Data:
________

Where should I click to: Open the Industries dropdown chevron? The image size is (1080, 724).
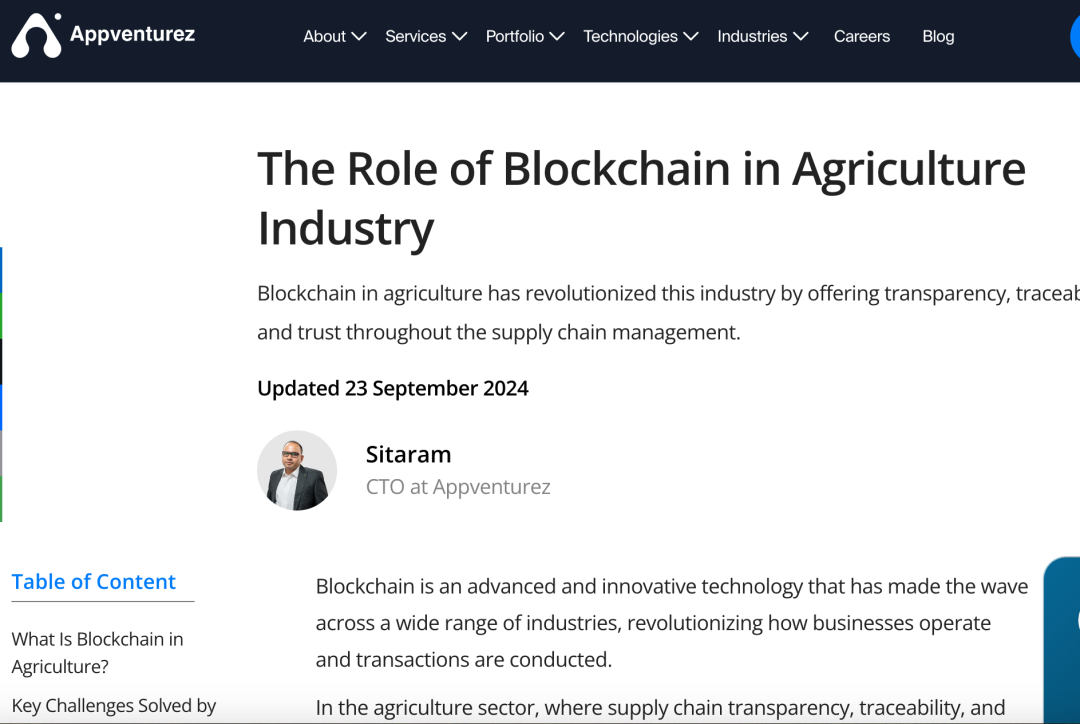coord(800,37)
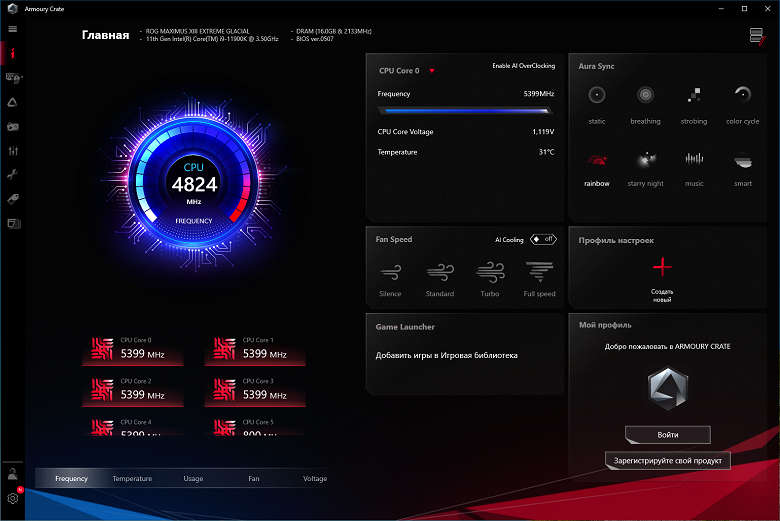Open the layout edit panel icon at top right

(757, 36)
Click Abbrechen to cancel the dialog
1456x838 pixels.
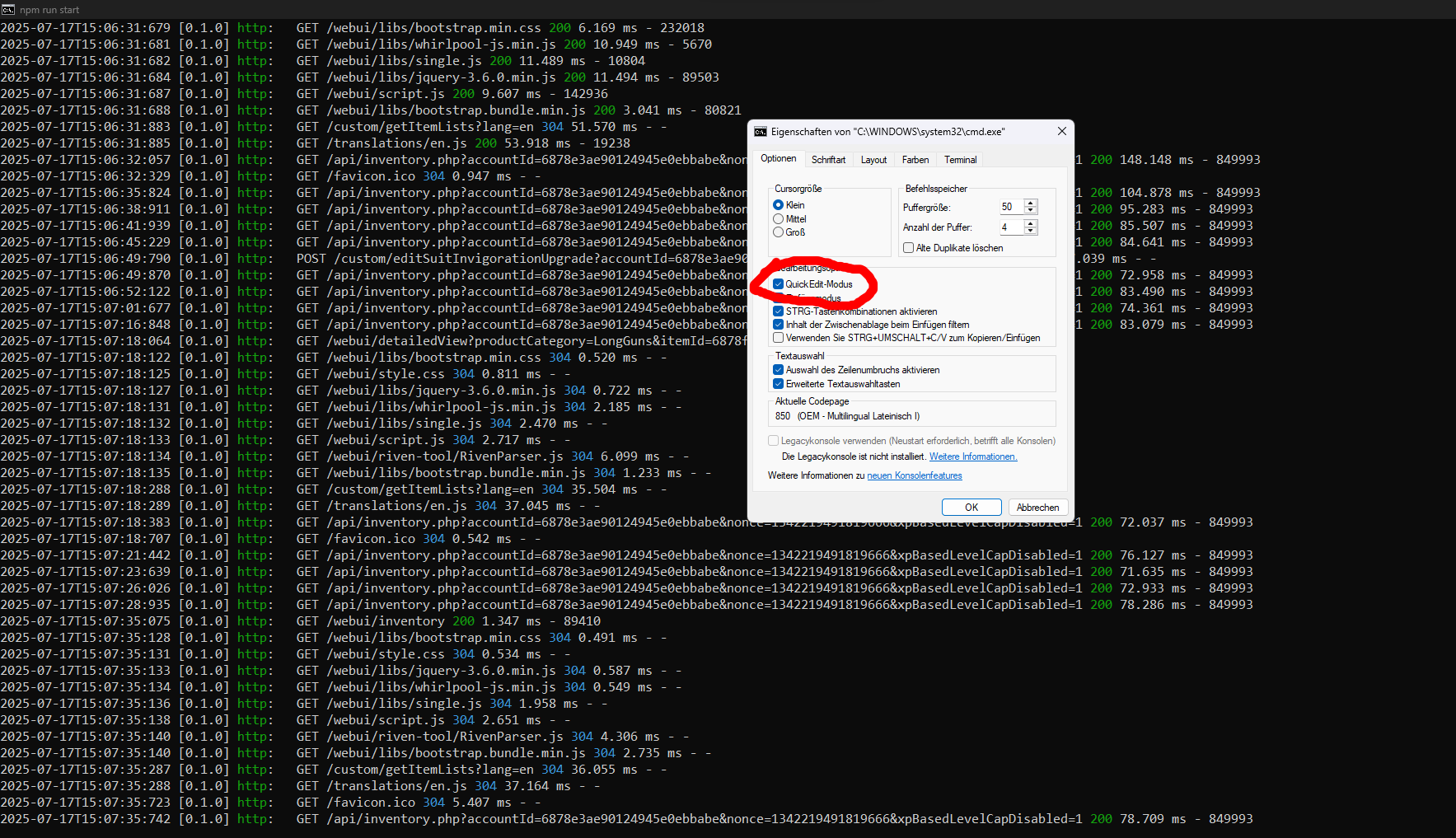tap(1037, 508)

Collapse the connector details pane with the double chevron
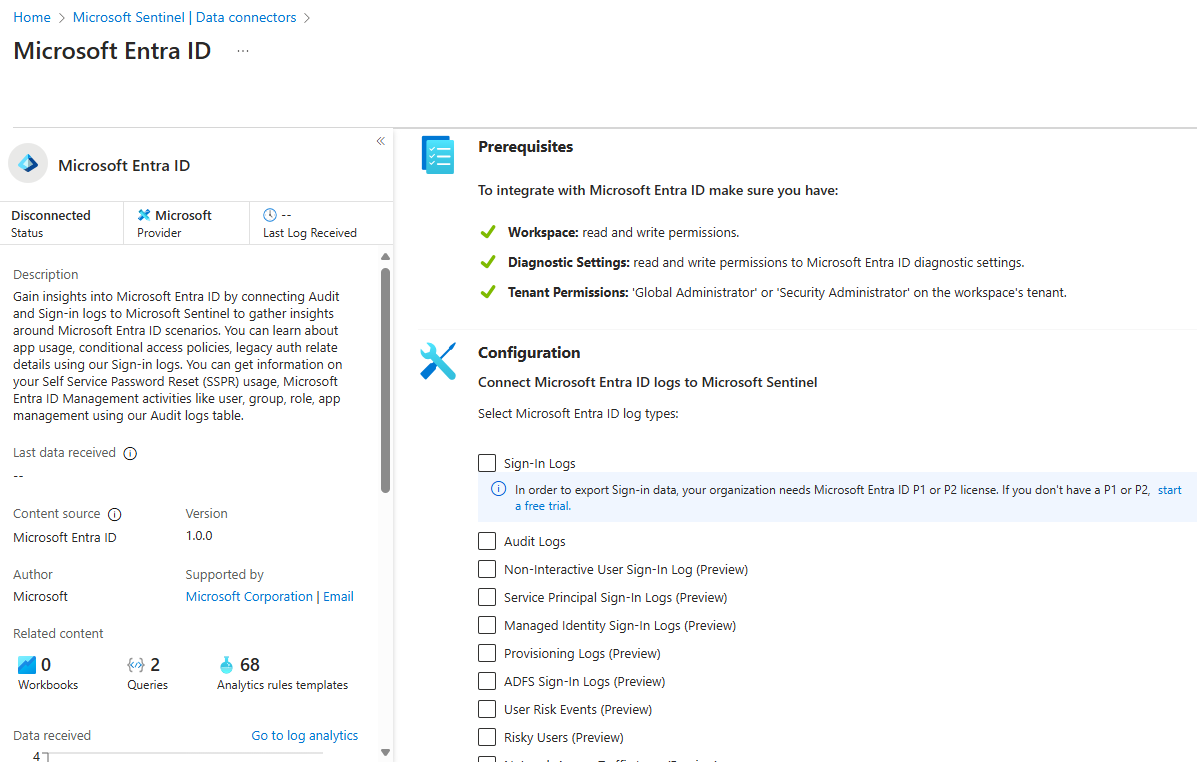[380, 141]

________

Problem to solve:
With the pictures left out, please output each line from the one containing "Click Abbrechen to cancel the dialog" through the end of the entries, exactly as it is.

Answer section:
Click Abbrechen to cancel the dialog
1456x838 pixels.
tap(1037, 508)

Collapse the connector details pane with the double chevron
[380, 141]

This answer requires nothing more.